# INDIAN STARTUP ECOSYSTEM DATA ANALYSIS

This is a simple data understanding and cleaning process done on the Indian startup ecosystem dataset of 2019 employing the influential CRISP-DM methodology as our guiding framework of which the above processes are a main part of. The various steps involve in each of the stated process include;

## Data Understanding

* Collect initial data
* Describe data
* Explore data
* Verify data quality

## Data Preparation

* Select data
* Clean data
* Construct data
* Format data





In [None]:
import pandas as pd
import numpy as np
import scipy.stats as stats

import seaborn as sns
import matplotlib.pyplot as plt
import matplotlib.dates as mdates
from sklearn.impute import SimpleImputer

import statsmodels.api as sm
from statsmodels.formula.api import ols

import warnings
warnings.filterwarnings('ignore')

from scipy import stats

In [None]:
file_path = '/Users/florenceaffoh/Downloads/startup_funding2019.csv'
startup_2019 = pd.read_csv(file_path)

startup_2019.tail()

DATA EXPLORATORY ANALYSIS

In [None]:
print(startup_2019.shape)
print(startup_2019.isnull().sum())


In [None]:
startup_2019.columns

In [None]:
startup_2019.nunique()

In [None]:
startup_2019.describe()


In [None]:
startup_2019.dtypes

In [None]:
startup_2019['Amount($)'].unique()

In [None]:
startup_2019['Sector'].unique()

In [None]:
startup_2019['Company/Brand'].duplicated().sum()

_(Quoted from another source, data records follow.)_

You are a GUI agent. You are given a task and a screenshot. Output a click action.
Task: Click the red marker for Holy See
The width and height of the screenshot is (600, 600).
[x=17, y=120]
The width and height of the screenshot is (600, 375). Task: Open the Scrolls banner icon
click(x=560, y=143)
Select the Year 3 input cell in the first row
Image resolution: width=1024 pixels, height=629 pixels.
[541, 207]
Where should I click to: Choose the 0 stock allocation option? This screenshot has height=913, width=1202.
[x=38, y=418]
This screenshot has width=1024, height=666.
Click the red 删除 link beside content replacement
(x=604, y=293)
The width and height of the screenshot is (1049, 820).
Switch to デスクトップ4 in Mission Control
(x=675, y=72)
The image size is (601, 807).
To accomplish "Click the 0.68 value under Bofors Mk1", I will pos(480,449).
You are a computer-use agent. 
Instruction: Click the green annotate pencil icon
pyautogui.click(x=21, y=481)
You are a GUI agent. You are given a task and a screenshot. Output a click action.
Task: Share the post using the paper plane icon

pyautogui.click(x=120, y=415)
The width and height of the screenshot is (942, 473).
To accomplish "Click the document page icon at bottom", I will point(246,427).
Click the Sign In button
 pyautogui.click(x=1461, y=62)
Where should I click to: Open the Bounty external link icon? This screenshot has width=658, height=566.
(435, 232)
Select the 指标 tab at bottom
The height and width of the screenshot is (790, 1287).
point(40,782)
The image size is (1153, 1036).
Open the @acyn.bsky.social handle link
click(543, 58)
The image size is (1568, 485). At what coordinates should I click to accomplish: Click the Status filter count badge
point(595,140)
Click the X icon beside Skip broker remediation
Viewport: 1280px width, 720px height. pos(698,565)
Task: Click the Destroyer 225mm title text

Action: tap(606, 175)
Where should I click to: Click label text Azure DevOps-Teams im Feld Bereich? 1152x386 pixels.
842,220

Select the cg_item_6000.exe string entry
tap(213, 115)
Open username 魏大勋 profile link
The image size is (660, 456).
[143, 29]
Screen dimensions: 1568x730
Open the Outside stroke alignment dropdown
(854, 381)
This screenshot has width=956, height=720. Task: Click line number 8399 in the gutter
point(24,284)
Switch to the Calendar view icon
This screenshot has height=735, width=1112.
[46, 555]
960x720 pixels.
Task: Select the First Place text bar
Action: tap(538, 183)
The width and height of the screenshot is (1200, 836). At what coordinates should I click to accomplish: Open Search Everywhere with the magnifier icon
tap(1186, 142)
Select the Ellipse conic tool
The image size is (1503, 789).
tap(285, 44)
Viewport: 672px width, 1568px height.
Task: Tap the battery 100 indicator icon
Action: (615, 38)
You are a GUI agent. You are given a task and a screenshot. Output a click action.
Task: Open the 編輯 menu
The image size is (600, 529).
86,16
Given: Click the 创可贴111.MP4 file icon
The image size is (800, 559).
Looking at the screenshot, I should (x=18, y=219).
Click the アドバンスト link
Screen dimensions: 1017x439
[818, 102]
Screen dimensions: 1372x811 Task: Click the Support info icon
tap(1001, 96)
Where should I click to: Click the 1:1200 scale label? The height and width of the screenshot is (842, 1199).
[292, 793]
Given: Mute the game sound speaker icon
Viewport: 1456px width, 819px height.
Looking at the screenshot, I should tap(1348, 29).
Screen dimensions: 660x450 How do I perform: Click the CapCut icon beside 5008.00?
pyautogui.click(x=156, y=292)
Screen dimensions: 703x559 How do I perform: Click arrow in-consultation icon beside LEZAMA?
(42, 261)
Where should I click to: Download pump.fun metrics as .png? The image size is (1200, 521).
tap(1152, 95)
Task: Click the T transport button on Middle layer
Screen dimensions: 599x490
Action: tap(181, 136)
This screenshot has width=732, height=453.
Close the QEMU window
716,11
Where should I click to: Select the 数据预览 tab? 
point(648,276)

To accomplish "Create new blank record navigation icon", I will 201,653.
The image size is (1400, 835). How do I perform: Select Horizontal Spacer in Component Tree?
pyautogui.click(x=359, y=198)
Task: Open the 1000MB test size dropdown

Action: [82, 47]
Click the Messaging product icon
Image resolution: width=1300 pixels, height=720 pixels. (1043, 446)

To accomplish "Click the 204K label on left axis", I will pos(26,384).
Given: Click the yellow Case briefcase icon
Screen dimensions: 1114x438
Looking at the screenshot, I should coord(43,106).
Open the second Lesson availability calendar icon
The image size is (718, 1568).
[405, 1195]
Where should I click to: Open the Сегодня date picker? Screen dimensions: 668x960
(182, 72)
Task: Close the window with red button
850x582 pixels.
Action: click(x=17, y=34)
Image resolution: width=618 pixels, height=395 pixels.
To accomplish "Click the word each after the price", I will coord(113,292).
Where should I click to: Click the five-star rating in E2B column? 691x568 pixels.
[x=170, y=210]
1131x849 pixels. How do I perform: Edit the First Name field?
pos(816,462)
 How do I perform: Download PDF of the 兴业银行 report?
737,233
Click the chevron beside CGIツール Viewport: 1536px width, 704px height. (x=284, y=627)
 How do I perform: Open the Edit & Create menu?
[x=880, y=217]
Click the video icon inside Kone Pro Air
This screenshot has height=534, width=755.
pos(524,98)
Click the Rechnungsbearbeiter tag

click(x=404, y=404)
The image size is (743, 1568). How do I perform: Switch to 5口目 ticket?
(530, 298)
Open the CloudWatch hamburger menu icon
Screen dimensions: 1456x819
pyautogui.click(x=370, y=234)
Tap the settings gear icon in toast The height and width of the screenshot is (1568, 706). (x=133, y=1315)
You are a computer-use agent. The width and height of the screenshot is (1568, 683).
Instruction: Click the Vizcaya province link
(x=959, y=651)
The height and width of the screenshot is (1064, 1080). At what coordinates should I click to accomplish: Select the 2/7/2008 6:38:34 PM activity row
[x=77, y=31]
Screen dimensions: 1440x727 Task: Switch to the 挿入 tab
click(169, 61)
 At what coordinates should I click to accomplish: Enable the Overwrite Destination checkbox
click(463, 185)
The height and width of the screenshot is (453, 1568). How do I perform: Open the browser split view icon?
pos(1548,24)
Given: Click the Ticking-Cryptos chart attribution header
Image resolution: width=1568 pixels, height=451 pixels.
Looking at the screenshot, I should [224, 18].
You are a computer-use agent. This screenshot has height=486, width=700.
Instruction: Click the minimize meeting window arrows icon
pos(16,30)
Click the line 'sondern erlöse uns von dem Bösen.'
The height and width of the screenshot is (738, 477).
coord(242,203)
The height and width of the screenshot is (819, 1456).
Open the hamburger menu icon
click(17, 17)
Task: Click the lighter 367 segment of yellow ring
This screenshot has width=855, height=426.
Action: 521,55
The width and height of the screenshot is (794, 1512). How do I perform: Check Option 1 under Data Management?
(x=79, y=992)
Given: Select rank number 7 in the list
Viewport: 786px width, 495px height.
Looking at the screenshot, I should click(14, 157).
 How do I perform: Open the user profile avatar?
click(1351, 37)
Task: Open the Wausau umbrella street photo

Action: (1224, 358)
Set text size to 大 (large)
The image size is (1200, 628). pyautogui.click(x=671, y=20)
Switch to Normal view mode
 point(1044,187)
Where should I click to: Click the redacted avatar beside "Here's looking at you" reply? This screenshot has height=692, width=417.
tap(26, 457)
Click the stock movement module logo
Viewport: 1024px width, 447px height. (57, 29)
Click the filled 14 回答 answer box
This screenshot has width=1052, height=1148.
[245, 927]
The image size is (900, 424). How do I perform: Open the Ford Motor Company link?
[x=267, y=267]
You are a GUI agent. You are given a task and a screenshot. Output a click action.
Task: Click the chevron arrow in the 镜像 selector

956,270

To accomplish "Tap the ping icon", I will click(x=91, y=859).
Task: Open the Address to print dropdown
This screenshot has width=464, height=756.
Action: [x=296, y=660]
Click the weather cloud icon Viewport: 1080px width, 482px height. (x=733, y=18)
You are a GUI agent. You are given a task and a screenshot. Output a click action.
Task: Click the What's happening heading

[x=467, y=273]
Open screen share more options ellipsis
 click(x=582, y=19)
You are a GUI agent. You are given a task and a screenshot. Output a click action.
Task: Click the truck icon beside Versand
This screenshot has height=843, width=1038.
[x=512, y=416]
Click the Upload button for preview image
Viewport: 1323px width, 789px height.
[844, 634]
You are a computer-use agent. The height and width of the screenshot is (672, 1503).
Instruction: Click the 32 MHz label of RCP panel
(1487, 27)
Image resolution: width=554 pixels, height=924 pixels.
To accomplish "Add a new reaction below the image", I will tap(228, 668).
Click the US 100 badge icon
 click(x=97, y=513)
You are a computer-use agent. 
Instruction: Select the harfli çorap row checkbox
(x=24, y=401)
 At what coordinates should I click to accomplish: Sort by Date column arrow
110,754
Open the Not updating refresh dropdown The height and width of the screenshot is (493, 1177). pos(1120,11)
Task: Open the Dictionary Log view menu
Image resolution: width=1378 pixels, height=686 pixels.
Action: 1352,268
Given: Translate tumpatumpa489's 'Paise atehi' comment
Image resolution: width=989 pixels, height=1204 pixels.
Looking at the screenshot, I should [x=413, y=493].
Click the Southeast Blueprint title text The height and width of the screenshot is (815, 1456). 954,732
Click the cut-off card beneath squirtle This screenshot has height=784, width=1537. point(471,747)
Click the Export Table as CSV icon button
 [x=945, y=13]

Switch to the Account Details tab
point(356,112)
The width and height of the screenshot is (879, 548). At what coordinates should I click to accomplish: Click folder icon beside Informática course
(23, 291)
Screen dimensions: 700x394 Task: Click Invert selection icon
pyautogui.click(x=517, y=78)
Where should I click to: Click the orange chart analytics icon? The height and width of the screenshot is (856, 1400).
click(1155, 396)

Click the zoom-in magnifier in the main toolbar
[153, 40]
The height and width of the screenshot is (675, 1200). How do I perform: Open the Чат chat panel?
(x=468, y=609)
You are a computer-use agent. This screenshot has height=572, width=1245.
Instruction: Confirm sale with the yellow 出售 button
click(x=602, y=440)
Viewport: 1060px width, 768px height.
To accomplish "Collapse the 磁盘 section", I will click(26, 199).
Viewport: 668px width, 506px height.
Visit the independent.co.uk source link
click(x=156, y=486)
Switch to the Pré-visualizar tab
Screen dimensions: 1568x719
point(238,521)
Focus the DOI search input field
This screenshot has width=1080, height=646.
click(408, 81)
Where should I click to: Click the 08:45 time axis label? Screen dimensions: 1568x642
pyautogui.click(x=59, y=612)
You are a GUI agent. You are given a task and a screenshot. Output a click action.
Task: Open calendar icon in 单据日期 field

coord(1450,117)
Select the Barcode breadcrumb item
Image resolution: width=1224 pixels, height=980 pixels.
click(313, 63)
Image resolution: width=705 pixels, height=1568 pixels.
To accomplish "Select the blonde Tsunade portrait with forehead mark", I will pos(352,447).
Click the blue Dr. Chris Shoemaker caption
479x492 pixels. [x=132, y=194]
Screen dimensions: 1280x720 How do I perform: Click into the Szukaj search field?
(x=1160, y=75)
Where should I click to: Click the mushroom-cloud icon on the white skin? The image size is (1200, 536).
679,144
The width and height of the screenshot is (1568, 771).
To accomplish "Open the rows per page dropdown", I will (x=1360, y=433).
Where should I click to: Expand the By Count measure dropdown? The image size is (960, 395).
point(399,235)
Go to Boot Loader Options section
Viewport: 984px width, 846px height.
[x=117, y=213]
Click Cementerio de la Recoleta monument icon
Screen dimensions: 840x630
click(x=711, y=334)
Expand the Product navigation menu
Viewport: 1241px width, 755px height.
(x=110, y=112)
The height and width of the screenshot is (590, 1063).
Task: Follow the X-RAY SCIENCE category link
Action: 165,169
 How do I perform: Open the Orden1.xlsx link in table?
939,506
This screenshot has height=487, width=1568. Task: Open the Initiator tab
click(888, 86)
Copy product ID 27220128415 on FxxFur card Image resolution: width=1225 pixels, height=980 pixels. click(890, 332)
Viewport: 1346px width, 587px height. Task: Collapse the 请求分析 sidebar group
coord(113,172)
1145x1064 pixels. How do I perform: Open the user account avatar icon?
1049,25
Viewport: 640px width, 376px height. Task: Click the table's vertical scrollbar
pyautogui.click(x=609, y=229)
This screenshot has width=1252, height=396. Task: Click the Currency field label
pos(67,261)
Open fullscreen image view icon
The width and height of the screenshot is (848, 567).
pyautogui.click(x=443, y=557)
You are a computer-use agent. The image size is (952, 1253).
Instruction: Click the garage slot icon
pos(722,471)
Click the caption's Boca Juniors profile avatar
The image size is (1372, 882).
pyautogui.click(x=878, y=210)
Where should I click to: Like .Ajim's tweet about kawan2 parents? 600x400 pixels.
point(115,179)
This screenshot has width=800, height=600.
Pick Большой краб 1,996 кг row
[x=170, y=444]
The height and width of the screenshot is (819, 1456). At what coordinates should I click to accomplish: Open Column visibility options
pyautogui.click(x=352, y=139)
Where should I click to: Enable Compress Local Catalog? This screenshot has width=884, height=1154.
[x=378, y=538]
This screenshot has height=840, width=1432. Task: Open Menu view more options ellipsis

duplicated_companies = startup_2019[startup_2019['Company/Brand'].duplicated()]
print(duplicated_companies['Company/Brand'])


In [None]:
startup_2019['HeadQuarter'].duplicated().sum()

In [None]:
startup_2019['Stage'].unique()

Dealing with Missing values

In [None]:
# Remove the '$' sign and any other non-numeric characters
startup_2019['Amount($)'] = startup_2019['Amount($)'].str.replace('[^\d.]', '', regex=True)

# Convert the 'amount' column to integer dtype
startup_2019['Amount($)'] = pd.to_numeric(startup_2019['Amount($)'], errors='coerce', downcast='integer')

# Verify the updated dtype of the 'amount' column
print(startup_2019['Amount($)'].dtype)


In [None]:
startup_2019['Amount($)'].unique()


In [None]:
startup_2019.columns


In [None]:
num_col = ['Amount($)']
cat_cols = ['Company/Brand', 'HeadQuarter', 'Sector', 'What it does', 'Founders', 'Investor','Stage','Founded']

In [None]:
num_imputer = SimpleImputer(strategy = 'mean').fit(startup_2019[num_col])
cal_imputer= SimpleImputer(strategy = "most_frequent").fit(startup_2019[cat_cols])

In [None]:
startup_2019_num_imputed = pd.DataFrame(num_imputer.transform(startup_2019[num_col]), columns = num_col)
cat_num_imputed =  pd.DataFrame(cal_imputer.transform(startup_2019[cat_cols]), columns = cat_cols)

In [None]:
startup_2019_num_imputed

In [None]:
cat_num_imputed

In [None]:
startup_2019 = pd.concat([startup_2019_num_imputed, cat_num_imputed])

startup_2019

Hypothesis

Null Hypothesis: The location of the startup does not influence the amount of funding it would receive.

Alternate Hypothesis: The sector within which the startup finds itself influences the amount of funding it would receive.

Questions

1. Which Sector gets the most/least funding?
2. Does the year  the startup was funded influence the amount of funding it would receive?
3. which startup according to age was funding awarded the most/ least?
4. Does the number of founders in a startup influence the amount of funding it would receive?
5. What are the top 10 highest amount of money given out to a startup?
6. (Skipped me but was about the stages)

In [None]:
# Perform the t-test
group1 = startup_2019['HeadQuarter']
group2 = startup_2019['Amount($)']

t_statistic, p_value = stats.ttest_ind(group1, group2)

# Print the results
print("T-Statistic:", t_statistic)
print("P-Value:", p_value)